#1
|
|||
|
|||
Bayesian Spam Filters for Message Boards?
Has anyone seen an implementation of a probability-based spam filter for message boards? Paul Graham wrote about this a long time ago in A Plan for Spam and I think it might just be possible to do this on message boards as well as inboxes. For example, a lot of the spam that gets posted here looks a lot like e-mail spam, with a link and some bit of relevant text.
What are the major obstacles to implementing this kind of technology to help fight our spam problem here at 2+2? Has this been attempted on a message board before? Aren't I asking a lot of questions? |
#2
|
|||
|
|||
Re: Bayesian Spam Filters for Message Boards?
I actually think the mods do a nice job of keeping spam off here. I know you are asking a theoretical question, and not hammering the mods. I guess I'm raising an issue of prudence. Chances are, it could filter out otherwise relavant posts with a link through statisitical anamoly -- kind of like the one you just posted. [img]/images/graemlins/smile.gif[/img]
It's not a bad idea in theory -- I'm just not sure we need it. |
#3
|
|||
|
|||
Re: Bayesian Spam Filters for Message Boards?
The difference between e-mail and forum spam is e-mail spam can be automatically generated with a bot and set to run for hours on end.
Forum spam actually requires a human on the other end to register a username, authenticate the account, and then start posting. Most of these guys get caught on pretty quick by people using the "Report Moderator" function. |
#4
|
|||
|
|||
Re: Bayesian Spam Filters for Message Boards?

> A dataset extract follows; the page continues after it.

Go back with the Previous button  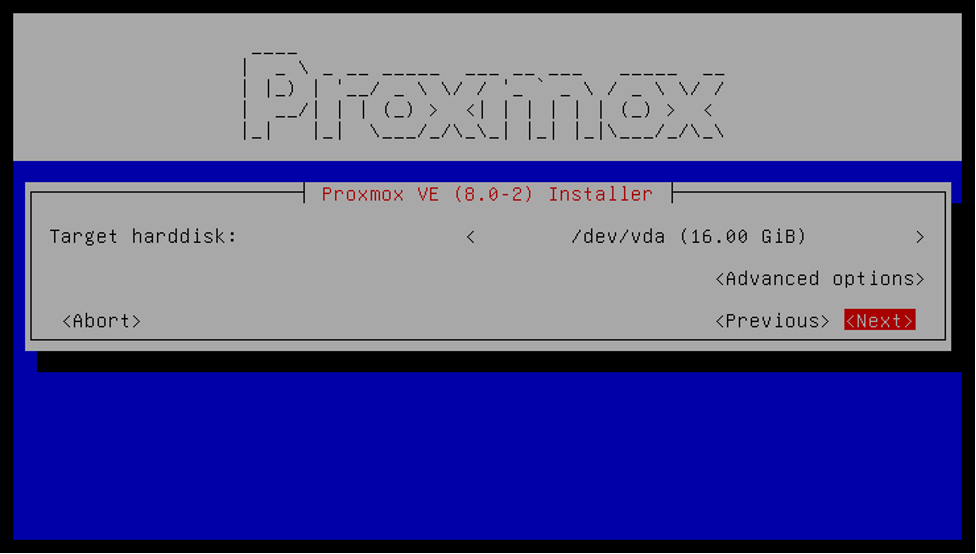772,321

My point certainly was not to bash on the moderators here, they do a fine job. But, if this proved to be an effective tool against message board spam and became widely used, perhaps message board spam volume would reduce as it became harder to post spam messages.

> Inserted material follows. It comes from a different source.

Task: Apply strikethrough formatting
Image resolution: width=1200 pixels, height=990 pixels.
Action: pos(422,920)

Also, I singled out 2+2 because this is the only forum I frequent [img]/images/graemlins/grin.gif[/img] |
#5
|
|||
|
|||
Re: Bayesian Spam Filters for Message Boards?
[ QUOTE ]
Forum spam actually requires a human on the other end to register a username, authenticate the account, and then start posting. [/ QUOTE ] I don't think this is necessarily true. I have a domain where I can receive e-mail to <anything>@domain.com into a single e-mail box. With this, I could set up an automated signup service using randomly generated e-mail addresses. Then, one just has to figure out the appropriate signin/post page GET or POST URLs to automatically signin and post without any human intervention at all. |
#6
|
|||
|
|||
Re: Bayesian Spam Filters for Message Boards?
Yes, you could probably authenticate automatically.
However all sign up pages aren't the same, and how would you pick which forum to post in? Plus different forums use different software . . . |
#7
|
|||
|
|||
Re: Bayesian Spam Filters for Message Boards?
Ok, so to write a good message board spambot you would have to "support" a lot of different varieties of message board software. This is not really relevant to my original question, except to the extent that message board spam may not be a widespread enough problem to warrant such measures.
A Bayesian filter doesn't know or care if an e-mail was written by a computer or a person; if it detects a message as spam, then it is rejected. |
#8
|
|||
|
|||
Re: Bayesian Spam Filters for Message Boards?
Autodelete any post with the word Thursday in it.
|
#9
|
|||
|
|||
Re: Bayesian Spam Filters for Message Boards?
theoretically i belive it could certainly be done, with a naive bayes filtering method.
accuracy would be over 97% with a suitable training size. i have a friend who is an expert in bayesian spam filtering. |
|
|